**Problem to work on**
All lines from the one bearing "Task: Click the СПбГУ university map marker" through the end of the data below must be printed exactly as they stand, with pictures removed.

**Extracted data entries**
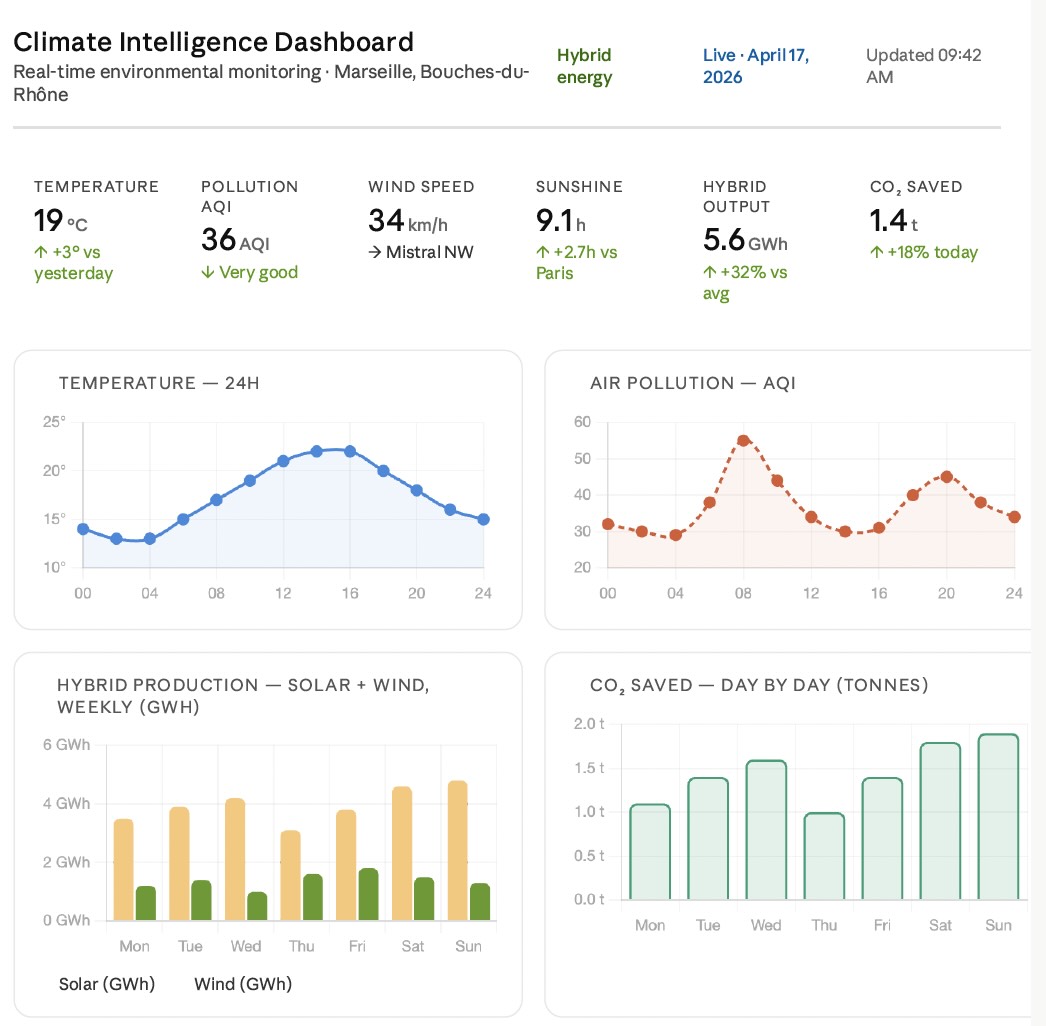1046x1026 pixels.
Task: Expand the Air Pollution — AQI panel
Action: coord(693,383)
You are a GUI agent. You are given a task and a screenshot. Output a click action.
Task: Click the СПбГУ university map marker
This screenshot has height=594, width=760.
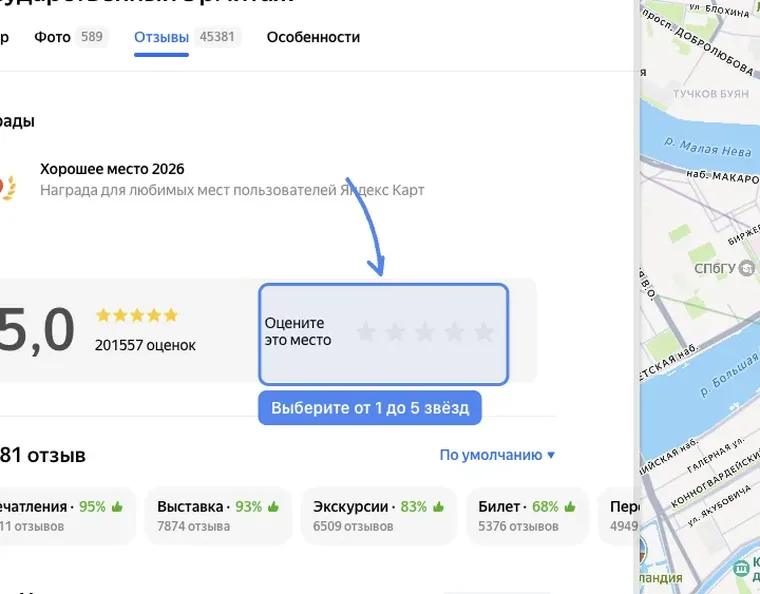point(747,268)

**Result of this task**
Task: Click the СПбГУ university map marker
This screenshot has height=594, width=760.
point(747,268)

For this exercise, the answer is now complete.